» What you have to do: Pictures are to be left out, and every entry repeated exactly.
----------------------------------------
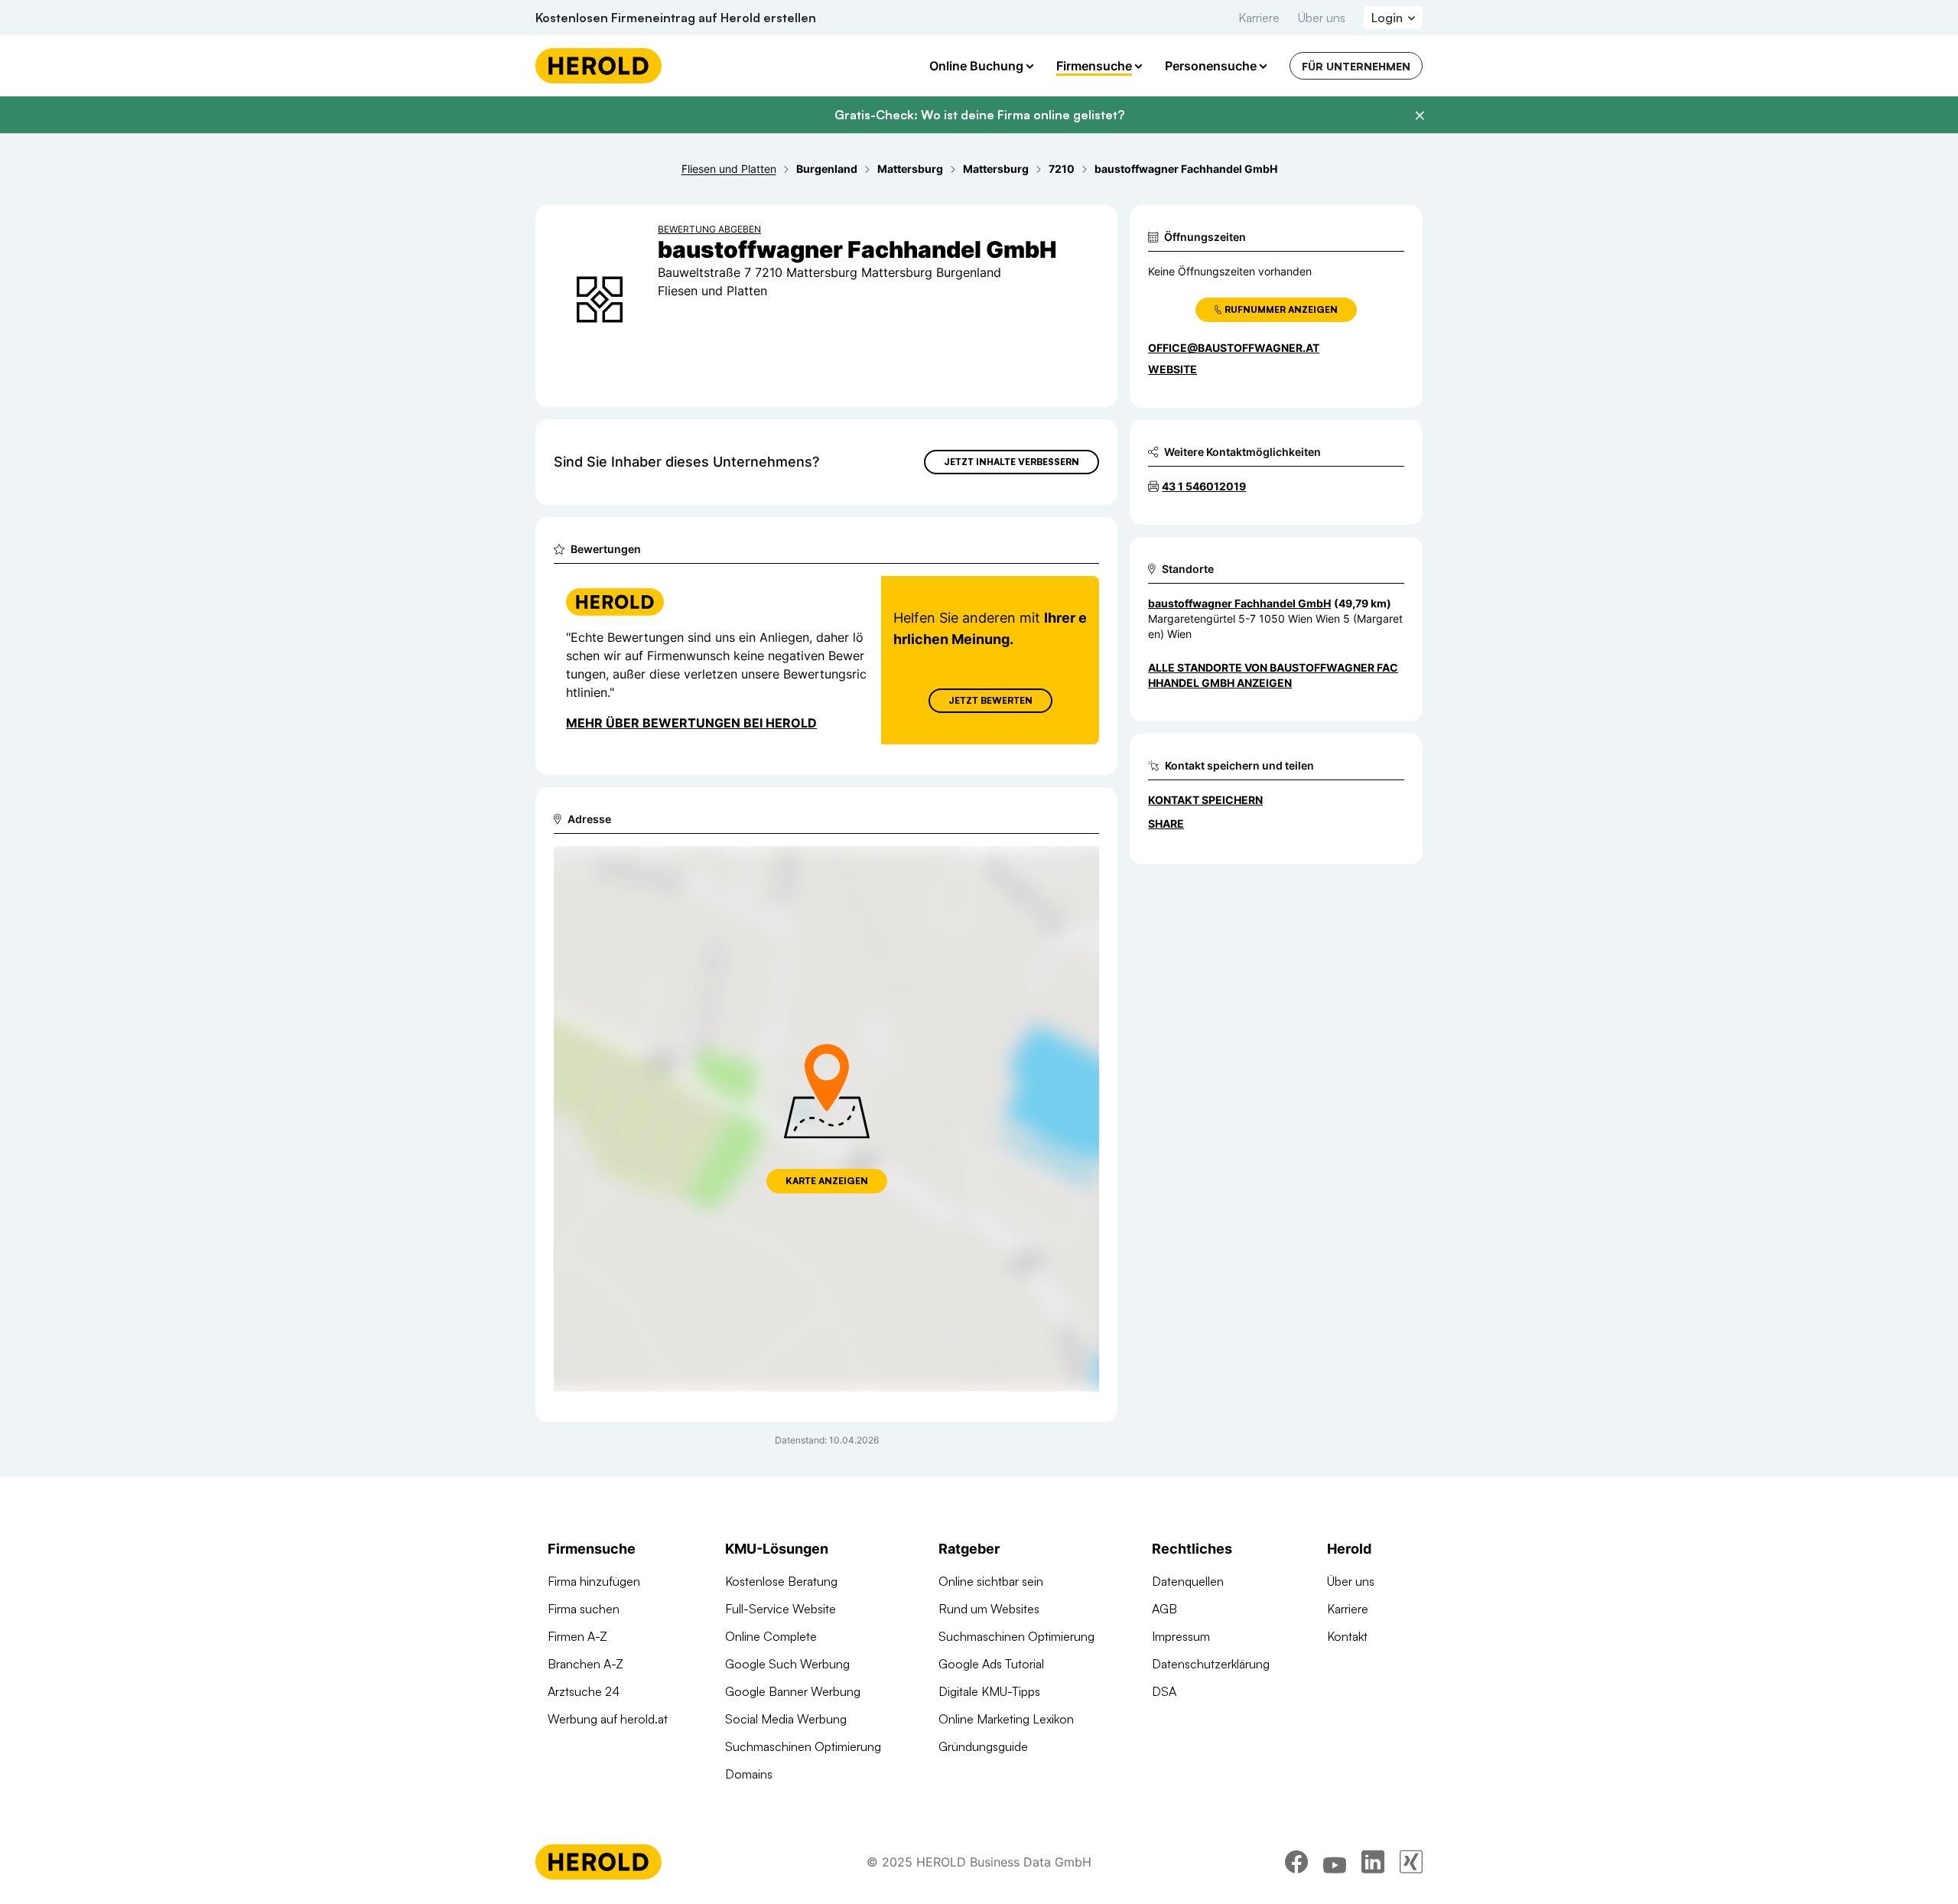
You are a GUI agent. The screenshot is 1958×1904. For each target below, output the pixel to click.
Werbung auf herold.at (608, 1719)
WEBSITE (1172, 369)
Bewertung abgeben (709, 229)
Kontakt (1347, 1636)
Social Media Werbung (786, 1719)
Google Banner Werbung (792, 1691)
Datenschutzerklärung (1211, 1663)
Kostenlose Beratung (781, 1581)
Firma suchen (584, 1608)
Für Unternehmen (1356, 66)
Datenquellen (1188, 1581)
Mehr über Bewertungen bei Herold (691, 723)
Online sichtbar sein (990, 1581)
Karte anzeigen (826, 1180)
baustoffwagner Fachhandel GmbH (1239, 603)
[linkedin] (1372, 1862)
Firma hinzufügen (594, 1581)
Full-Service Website (780, 1608)
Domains (748, 1774)
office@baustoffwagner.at (1233, 347)
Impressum (1181, 1636)
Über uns (1321, 17)
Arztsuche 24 (584, 1691)
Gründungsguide (983, 1746)
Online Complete (771, 1636)
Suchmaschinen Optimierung (803, 1746)
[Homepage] (598, 65)
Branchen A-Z (585, 1663)
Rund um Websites (988, 1608)
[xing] (1411, 1862)
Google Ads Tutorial (991, 1663)
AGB (1164, 1608)
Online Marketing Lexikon (1006, 1719)
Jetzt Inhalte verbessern (1011, 461)
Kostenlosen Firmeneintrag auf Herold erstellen (675, 17)
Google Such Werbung (787, 1663)
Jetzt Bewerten (990, 700)
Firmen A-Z (577, 1636)
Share (1166, 823)
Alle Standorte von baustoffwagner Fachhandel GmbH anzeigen (1273, 675)
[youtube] (1334, 1862)
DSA (1164, 1691)
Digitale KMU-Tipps (989, 1691)
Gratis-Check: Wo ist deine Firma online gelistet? (979, 114)
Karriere (1259, 17)
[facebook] (1296, 1862)
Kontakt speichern (1205, 799)
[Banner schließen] (1419, 115)
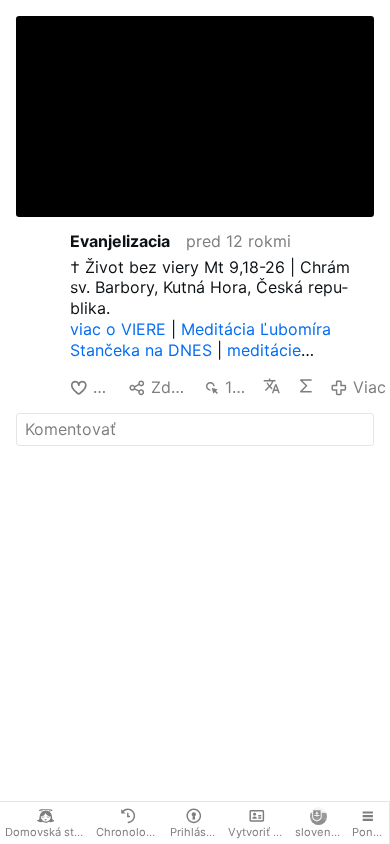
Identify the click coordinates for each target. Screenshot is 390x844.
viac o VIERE (118, 329)
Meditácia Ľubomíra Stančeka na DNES (200, 339)
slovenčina (321, 832)
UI (306, 386)
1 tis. (236, 387)
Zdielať (169, 387)
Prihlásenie (197, 832)
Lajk (102, 387)
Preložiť (272, 386)
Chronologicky (130, 832)
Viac (369, 387)
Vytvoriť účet (259, 832)
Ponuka (370, 832)
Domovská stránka (48, 832)
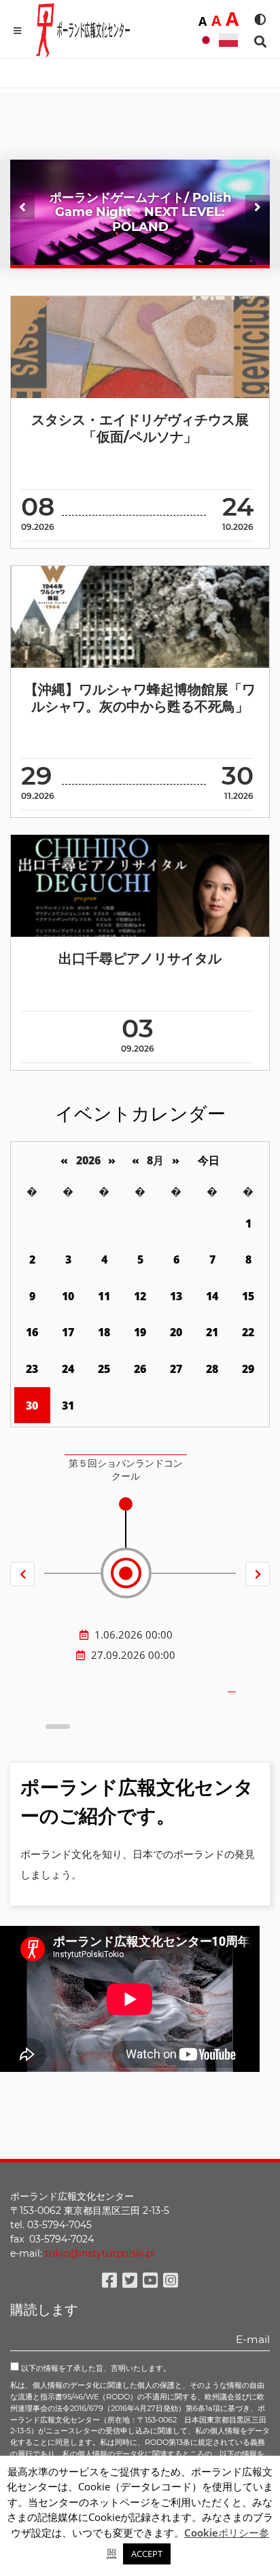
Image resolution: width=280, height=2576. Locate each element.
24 (68, 1368)
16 (32, 1332)
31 (68, 1405)
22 (248, 1332)
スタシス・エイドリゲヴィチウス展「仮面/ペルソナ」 (140, 428)
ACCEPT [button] (146, 2553)
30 (32, 1405)
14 (212, 1296)
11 (104, 1296)
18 (104, 1332)
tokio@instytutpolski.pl (100, 2253)
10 (68, 1296)
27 (176, 1368)
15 (248, 1296)
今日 (209, 1160)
----------------------------------------
» Exercise solution:
You are a GUI agent. The screenshot is 1958×1904. For each target below, output the pixel to click.
Werbung auf herold.at (608, 1719)
WEBSITE (1172, 369)
Bewertung abgeben (709, 229)
Kontakt (1347, 1636)
Social Media Werbung (786, 1719)
Google Banner Werbung (792, 1691)
Datenschutzerklärung (1211, 1663)
Kostenlose Beratung (781, 1581)
Firma suchen (584, 1608)
Für Unternehmen (1356, 66)
Datenquellen (1188, 1581)
Mehr über Bewertungen bei Herold (691, 723)
Online sichtbar sein (990, 1581)
Karte anzeigen (826, 1180)
baustoffwagner Fachhandel GmbH (1239, 603)
[linkedin] (1372, 1862)
Firma hinzufügen (594, 1581)
Full-Service Website (780, 1608)
Domains (748, 1774)
office@baustoffwagner.at (1233, 347)
Impressum (1181, 1636)
Über uns (1321, 17)
Arztsuche 24 (584, 1691)
Gründungsguide (983, 1746)
Online Complete (771, 1636)
Suchmaschinen Optimierung (803, 1746)
[Homepage] (598, 65)
Branchen A-Z (585, 1663)
Rund um Websites (988, 1608)
[xing] (1411, 1862)
Google Ads Tutorial (991, 1663)
AGB (1164, 1608)
Online Marketing Lexikon (1006, 1719)
Jetzt Inhalte verbessern (1011, 461)
Kostenlosen Firmeneintrag auf Herold erstellen (675, 17)
Google Such Werbung (787, 1663)
Jetzt Bewerten (990, 700)
Firmen A-Z (577, 1636)
Share (1166, 823)
Alle Standorte von baustoffwagner Fachhandel GmbH anzeigen (1273, 675)
[youtube] (1334, 1862)
DSA (1164, 1691)
Digitale KMU-Tipps (989, 1691)
Gratis-Check: Wo ist deine Firma online gelistet? (979, 114)
Karriere (1259, 17)
[facebook] (1296, 1862)
Kontakt speichern (1205, 799)
[Banner schließen] (1419, 115)
Identify the click coordinates for each target. Screenshot is 390x844.
viac o VIERE (118, 329)
Meditácia Ľubomíra Stančeka na DNES (200, 339)
slovenčina (321, 832)
UI (306, 386)
1 tis. (236, 387)
Zdielať (169, 387)
Prihlásenie (197, 832)
Lajk (102, 387)
Preložiť (272, 386)
Chronologicky (130, 832)
Viac (369, 387)
Vytvoriť účet (259, 832)
Ponuka (370, 832)
Domovská stránka (48, 832)
Image resolution: width=280, height=2576. Locate each element.
24 (68, 1368)
16 (32, 1332)
31 (68, 1405)
22 (248, 1332)
スタシス・エイドリゲヴィチウス展「仮面/ペルソナ」 (140, 428)
ACCEPT [button] (146, 2553)
30 (32, 1405)
14 (212, 1296)
11 (104, 1296)
18 (104, 1332)
tokio@instytutpolski.pl (100, 2253)
10 (68, 1296)
27 (176, 1368)
15 (248, 1296)
今日 (209, 1160)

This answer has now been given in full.